##### Приведённый отрывок #####

В политике другой уровень ответственности, личное следует отбросить — и общение происходит на уровне двух (или более) сложных систем, в каждой из которых хватает внутренних противоречий. Самое глупое и безответственное в таких условиях — щеголять искренностью. Погубишь корабль за милую душу!
Все завоеватели, начиная с древнейших времён, и даже самые бескомпромиссные и нелицемерные из крупных политиков выдвигали дружелюбные лозунги для народов, которые намеревались покорить. А как иначе? Уж если ты собрался кого-то ударить — не следует его ещё и громко проклинать, а тем более нельзя плевать в поверженного врага. Если ударил вежливо — когда-нибудь вы ещё сможете посотрудничать и — кто знает? — возможно, ещё будете полезны друг другу. Сжигать мосты — непрактично. Румянцев приметил, что некоторые из его молодых товарищей проявили тягу к этой политической грамоте. Для них эти осторожные шахматы — в удовольствие. Полководец тут же набрасывает план: с помощью Завадовского можно незримо присутствовать в Петербурге. Не утруждая себя придворной кутерьмой, Румянцев издалека сумеет следить за толкотнёй на российском Олимпе.
Это не шпионаж. Возможно, у Румянцева имелись и настоящие шпионы, платные агенты, но у них масштаб помельче. А такие, как Завадовский, — друзья, ученики, представители неформальной партии Румянцева. Не пешки, но фигуры. И они относились к Петру Александровичу с ученическим почтением, которое не иссякало ещё и потому, что граф Задунайский умел и материально заинтересовать друзей… Он знал цену рублю и умел инвестировать — в том числе и в союзников. Разумеется, косвенным порядком.
Думал он использовать и ретивого Григория Потёмкина, но быстро понял, что у этого генерала размах царский. Он быстро перетянет на себя одеяло, всех проглотит и костей не оставит. Таланты Потёмкина Румянцев разглядел, но разглядел и честолюбие, которое мешало двоим полководцам объединиться для прочного политического союза.

#####

** Что требуется **
Напишите продолжение отрывка о Румянцеве и его политических союзниках, начиная сразу после последнего предложения.

##### Записанные данные #####

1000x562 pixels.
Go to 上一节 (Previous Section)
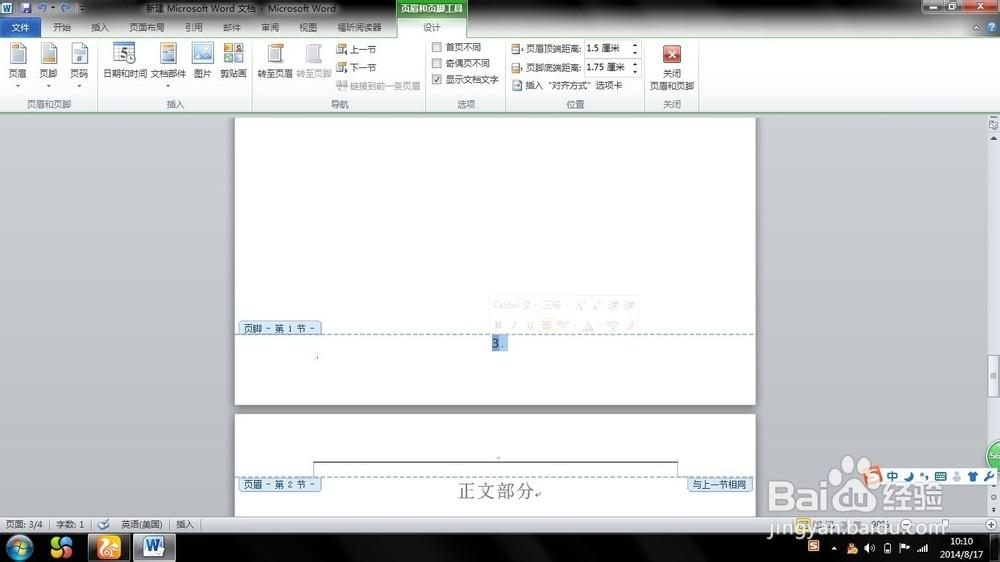coord(357,49)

#####

** Ответ к заданию **
Самым крупным и надёжным политическим приобретением Румянцева стал Александр Андреевич Безбородко, в котором полководец сразу разглядел небывалого царедворца, дипломата, управленца. Ну кто ещё способен ужиться подряд — с Румянцевым, Екатериной и Павлом? Аттестуя Безбородко императрице, Румянцев сказал: «Представляю вашему величеству алмаз в коре. Ваш ум даст ему цену». Александр Андреевич поверхностно знал многие языки, но чисто говорить по-русски так и не выучился. Его малороссийский говор на все лады обыгрывали острословы, да и императрица посмеивалась, но Безбородко знал: пока он трудится энергично, пока не потерял нюх и хитроумие — он незаменим. Второго Безбородко под рукой у императрицы не имелось.
Из любого щекотливого положения он мог выйти с положительным сальдо — и для себя, и для патрона, и для государства. Прыткому малороссу понадобилось немного времени, чтобы стать незаменимым сотрудником государыни. Он стал достаточно сильным, чтобы забыть первоначального благодетеля, но Румянцев всё ещё был притягателен для Безбородко. В этом одна из загадок фельдмаршала: он умел управлять людьми и на расстоянии — причём личностями выдающимися! Что это — уникальные лидерские качества, ореол победы, фамильное обаяние? Или своеобразное родство душ с братьями по оружию?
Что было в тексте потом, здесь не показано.